▽
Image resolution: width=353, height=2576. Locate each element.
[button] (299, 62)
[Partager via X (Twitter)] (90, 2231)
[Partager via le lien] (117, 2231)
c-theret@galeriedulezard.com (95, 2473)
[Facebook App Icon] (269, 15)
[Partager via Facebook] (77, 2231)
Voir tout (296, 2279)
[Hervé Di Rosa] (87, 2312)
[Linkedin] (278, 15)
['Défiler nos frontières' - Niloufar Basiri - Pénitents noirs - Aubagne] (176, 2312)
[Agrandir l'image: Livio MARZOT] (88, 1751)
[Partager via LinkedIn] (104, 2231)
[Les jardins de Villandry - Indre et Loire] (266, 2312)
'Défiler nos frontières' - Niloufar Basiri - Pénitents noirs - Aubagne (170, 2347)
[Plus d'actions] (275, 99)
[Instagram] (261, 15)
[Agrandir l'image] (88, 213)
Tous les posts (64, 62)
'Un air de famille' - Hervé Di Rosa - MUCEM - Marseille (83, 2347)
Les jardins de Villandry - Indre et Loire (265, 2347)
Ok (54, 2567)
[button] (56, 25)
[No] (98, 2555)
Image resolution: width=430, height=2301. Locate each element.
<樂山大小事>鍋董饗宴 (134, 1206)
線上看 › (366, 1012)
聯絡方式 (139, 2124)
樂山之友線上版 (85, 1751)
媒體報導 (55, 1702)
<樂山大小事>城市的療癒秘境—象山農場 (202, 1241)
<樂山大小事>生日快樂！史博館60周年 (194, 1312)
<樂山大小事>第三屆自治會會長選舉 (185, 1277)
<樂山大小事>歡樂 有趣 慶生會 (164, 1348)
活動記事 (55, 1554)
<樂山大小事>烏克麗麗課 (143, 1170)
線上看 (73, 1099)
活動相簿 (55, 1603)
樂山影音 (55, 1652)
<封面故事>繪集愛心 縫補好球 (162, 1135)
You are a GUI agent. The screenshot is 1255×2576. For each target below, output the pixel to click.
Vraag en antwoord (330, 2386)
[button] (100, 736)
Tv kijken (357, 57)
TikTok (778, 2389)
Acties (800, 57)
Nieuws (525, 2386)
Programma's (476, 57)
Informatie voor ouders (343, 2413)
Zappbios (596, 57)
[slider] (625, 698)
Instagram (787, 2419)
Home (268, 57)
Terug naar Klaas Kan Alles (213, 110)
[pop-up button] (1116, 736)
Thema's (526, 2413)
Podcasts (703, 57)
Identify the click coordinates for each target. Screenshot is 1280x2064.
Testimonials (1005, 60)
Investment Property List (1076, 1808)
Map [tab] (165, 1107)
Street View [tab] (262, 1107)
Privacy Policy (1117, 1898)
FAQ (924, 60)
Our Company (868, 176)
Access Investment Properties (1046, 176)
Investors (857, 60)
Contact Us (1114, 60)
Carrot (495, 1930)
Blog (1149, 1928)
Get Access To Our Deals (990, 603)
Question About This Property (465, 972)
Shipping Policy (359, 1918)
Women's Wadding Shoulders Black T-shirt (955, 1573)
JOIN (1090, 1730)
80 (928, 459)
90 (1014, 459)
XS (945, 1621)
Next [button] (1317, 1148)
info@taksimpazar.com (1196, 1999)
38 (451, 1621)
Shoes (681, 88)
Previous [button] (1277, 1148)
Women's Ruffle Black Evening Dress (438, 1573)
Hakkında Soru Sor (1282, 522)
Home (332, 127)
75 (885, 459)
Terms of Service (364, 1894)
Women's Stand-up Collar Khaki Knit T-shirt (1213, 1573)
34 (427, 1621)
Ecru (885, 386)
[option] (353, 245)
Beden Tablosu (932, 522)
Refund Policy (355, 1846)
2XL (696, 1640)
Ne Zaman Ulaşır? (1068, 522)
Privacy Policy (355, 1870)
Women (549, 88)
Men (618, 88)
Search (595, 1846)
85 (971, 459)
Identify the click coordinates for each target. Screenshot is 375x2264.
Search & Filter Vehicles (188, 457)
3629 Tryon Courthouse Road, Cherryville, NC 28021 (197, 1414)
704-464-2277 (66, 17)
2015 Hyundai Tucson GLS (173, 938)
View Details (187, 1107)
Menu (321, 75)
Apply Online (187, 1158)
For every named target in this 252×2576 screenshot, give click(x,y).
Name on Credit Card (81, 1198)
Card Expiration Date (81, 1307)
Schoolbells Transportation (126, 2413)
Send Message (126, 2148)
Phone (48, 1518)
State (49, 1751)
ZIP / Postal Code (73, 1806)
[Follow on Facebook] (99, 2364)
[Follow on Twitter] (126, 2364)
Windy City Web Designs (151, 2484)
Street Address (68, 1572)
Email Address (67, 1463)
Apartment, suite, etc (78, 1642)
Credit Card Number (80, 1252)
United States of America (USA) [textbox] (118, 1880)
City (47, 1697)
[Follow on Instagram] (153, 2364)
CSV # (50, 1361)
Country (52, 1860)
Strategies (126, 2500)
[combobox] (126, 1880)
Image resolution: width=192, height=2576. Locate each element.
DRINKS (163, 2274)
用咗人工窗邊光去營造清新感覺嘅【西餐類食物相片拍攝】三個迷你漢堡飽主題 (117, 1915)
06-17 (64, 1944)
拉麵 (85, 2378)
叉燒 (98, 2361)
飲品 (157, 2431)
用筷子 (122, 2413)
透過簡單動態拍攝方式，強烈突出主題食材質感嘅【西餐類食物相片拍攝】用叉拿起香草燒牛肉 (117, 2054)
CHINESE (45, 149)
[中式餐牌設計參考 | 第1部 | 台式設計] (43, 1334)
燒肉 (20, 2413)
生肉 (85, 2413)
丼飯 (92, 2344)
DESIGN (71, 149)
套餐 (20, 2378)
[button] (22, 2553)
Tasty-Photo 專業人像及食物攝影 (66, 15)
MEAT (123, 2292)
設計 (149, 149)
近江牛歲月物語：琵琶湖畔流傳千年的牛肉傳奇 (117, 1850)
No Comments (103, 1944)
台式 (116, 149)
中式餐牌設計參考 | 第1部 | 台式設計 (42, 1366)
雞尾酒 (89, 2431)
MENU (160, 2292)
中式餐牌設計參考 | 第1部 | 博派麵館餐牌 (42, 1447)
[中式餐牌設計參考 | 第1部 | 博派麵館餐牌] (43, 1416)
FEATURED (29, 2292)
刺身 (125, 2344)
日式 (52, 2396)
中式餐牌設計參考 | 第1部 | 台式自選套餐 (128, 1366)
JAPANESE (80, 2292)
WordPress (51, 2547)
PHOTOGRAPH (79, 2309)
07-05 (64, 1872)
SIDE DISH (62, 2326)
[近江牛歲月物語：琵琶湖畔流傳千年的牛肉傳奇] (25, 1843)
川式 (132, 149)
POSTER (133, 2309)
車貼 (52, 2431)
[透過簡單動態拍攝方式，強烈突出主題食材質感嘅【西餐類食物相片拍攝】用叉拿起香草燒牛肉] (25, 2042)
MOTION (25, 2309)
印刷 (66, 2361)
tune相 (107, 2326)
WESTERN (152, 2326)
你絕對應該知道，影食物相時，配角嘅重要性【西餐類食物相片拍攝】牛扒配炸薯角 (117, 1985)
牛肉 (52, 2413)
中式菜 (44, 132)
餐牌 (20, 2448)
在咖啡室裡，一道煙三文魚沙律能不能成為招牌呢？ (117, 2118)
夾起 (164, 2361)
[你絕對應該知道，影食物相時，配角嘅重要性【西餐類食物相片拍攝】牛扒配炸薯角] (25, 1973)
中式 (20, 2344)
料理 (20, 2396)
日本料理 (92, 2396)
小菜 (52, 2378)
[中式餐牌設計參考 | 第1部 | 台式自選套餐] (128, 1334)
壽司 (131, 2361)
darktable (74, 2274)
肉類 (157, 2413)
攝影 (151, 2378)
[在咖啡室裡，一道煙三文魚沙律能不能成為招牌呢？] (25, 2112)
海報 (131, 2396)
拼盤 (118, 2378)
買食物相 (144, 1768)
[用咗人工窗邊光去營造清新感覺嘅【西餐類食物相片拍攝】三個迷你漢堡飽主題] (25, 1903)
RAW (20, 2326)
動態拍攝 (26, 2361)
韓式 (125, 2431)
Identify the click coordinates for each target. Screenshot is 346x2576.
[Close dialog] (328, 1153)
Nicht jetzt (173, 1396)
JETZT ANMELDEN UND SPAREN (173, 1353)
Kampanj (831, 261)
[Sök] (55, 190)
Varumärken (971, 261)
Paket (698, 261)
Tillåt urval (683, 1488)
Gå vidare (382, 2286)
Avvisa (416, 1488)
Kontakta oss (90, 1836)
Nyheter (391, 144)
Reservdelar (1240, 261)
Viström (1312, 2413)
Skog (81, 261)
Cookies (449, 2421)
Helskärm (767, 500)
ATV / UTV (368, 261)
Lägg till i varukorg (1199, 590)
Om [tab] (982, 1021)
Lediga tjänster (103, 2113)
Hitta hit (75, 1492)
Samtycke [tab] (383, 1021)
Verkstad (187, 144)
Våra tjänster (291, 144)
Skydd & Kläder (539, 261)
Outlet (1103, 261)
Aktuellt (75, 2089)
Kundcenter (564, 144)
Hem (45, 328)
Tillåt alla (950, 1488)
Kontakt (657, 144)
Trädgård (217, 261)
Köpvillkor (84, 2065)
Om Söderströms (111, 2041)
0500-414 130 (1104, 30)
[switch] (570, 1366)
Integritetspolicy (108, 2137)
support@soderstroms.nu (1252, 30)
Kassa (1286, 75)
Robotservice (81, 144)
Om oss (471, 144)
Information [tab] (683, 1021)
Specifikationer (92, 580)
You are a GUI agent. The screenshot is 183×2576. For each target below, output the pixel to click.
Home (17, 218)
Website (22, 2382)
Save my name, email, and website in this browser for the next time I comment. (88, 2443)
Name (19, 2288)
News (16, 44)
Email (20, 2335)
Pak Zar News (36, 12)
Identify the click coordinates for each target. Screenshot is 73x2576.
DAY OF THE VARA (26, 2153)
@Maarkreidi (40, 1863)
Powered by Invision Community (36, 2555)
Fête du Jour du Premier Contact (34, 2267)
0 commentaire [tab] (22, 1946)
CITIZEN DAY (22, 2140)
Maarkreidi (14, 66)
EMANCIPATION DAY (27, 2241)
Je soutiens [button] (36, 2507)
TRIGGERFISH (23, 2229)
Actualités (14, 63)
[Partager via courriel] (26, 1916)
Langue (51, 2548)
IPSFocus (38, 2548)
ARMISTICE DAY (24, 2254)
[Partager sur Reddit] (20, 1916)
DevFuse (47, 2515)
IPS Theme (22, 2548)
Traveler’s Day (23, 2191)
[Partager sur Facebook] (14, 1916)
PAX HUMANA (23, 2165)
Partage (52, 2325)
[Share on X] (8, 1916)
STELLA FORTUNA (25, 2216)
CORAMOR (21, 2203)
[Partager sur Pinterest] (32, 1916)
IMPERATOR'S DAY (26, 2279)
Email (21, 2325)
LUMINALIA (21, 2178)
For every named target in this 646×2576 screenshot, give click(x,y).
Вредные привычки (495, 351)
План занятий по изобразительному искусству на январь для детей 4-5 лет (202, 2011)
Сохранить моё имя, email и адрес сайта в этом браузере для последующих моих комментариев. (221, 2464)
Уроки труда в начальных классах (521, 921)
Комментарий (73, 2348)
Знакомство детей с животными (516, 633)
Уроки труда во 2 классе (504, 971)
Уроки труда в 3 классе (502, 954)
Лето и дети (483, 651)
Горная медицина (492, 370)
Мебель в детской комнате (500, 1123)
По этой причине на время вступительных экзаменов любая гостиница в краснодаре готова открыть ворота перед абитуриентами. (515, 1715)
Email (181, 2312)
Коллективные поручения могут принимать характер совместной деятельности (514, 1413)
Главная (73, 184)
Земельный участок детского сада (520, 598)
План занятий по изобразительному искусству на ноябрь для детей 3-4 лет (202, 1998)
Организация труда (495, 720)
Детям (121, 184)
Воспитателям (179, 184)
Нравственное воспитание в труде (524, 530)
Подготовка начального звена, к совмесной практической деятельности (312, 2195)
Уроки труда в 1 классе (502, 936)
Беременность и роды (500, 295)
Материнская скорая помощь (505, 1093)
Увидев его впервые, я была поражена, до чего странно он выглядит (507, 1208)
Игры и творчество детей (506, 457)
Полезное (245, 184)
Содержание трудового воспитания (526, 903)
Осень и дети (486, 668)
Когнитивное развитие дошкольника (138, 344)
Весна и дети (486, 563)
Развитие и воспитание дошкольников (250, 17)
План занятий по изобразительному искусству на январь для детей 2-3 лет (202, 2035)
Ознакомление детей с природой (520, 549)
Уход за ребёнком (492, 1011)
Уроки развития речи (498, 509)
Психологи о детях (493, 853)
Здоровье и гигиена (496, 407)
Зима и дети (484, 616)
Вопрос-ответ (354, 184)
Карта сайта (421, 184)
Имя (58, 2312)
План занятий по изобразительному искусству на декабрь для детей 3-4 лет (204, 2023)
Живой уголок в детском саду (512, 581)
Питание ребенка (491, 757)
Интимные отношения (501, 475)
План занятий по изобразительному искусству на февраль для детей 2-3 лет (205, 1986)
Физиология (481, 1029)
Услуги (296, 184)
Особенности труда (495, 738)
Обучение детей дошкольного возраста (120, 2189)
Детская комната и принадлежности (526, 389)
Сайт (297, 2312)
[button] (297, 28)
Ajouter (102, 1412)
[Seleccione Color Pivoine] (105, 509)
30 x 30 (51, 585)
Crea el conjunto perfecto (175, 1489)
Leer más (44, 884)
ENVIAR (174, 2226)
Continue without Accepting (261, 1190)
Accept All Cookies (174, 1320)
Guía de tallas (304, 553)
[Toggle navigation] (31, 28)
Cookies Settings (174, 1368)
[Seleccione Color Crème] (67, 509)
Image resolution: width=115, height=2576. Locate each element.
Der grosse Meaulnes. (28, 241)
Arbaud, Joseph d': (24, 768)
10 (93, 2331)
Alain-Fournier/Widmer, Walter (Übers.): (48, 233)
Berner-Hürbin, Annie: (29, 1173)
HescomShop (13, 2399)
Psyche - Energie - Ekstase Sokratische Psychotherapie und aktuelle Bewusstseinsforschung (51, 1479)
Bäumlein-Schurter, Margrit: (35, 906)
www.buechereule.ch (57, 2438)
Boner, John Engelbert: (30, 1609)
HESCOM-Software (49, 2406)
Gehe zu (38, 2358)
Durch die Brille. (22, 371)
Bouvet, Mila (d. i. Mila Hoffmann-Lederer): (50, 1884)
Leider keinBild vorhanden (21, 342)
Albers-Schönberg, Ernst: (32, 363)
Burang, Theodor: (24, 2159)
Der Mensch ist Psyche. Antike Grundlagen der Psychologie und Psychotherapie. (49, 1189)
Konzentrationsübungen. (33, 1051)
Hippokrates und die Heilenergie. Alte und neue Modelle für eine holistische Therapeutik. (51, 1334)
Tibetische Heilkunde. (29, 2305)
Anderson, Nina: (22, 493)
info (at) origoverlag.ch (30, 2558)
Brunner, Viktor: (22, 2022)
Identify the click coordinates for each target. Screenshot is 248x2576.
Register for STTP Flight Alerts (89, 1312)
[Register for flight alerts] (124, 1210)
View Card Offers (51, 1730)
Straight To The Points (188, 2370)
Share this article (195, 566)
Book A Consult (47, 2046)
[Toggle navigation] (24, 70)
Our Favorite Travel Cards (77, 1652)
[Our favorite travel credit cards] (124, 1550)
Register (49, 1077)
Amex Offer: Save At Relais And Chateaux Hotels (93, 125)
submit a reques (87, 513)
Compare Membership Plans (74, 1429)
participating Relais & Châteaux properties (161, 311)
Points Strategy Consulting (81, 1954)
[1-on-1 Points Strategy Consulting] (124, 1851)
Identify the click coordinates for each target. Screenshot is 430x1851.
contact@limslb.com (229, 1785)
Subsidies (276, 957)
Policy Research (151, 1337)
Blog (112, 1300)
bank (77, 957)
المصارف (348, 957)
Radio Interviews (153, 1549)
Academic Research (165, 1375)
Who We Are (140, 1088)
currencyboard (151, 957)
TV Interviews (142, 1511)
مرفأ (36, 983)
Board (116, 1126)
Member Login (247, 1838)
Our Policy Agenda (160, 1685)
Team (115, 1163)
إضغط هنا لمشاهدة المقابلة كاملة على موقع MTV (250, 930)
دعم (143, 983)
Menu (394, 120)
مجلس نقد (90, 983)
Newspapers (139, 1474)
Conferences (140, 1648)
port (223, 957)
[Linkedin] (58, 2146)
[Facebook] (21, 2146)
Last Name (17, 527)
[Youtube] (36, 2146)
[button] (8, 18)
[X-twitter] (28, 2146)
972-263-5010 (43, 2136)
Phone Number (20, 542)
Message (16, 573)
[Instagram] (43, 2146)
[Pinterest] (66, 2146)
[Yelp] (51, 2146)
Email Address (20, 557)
△
* Aim of the task *
In the data above, find the line with "View Details (187, 1107)" and the line with "用筷子 (122, 2413)". Retype both, plus every line between them, exactly.

* Response *
View Details (187, 1107)
Menu (321, 75)
Apply Online (187, 1158)
For every named target in this 252×2576 screenshot, give click(x,y).
Name on Credit Card (81, 1198)
Card Expiration Date (81, 1307)
Schoolbells Transportation (126, 2413)
Send Message (126, 2148)
Phone (48, 1518)
State (49, 1751)
ZIP / Postal Code (73, 1806)
[Follow on Facebook] (99, 2364)
[Follow on Twitter] (126, 2364)
Windy City Web Designs (151, 2484)
Street Address (68, 1572)
Email Address (67, 1463)
Apartment, suite, etc (78, 1642)
Credit Card Number (80, 1252)
United States of America (USA) [textbox] (118, 1880)
City (47, 1697)
[Follow on Instagram] (153, 2364)
CSV # (50, 1361)
Country (52, 1860)
Strategies (126, 2500)
[combobox] (126, 1880)
Image resolution: width=192, height=2576. Locate each element.
DRINKS (163, 2274)
用咗人工窗邊光去營造清新感覺嘅【西餐類食物相片拍攝】三個迷你漢堡飽主題 (117, 1915)
06-17 (64, 1944)
拉麵 (85, 2378)
叉燒 (98, 2361)
飲品 (157, 2431)
用筷子 (122, 2413)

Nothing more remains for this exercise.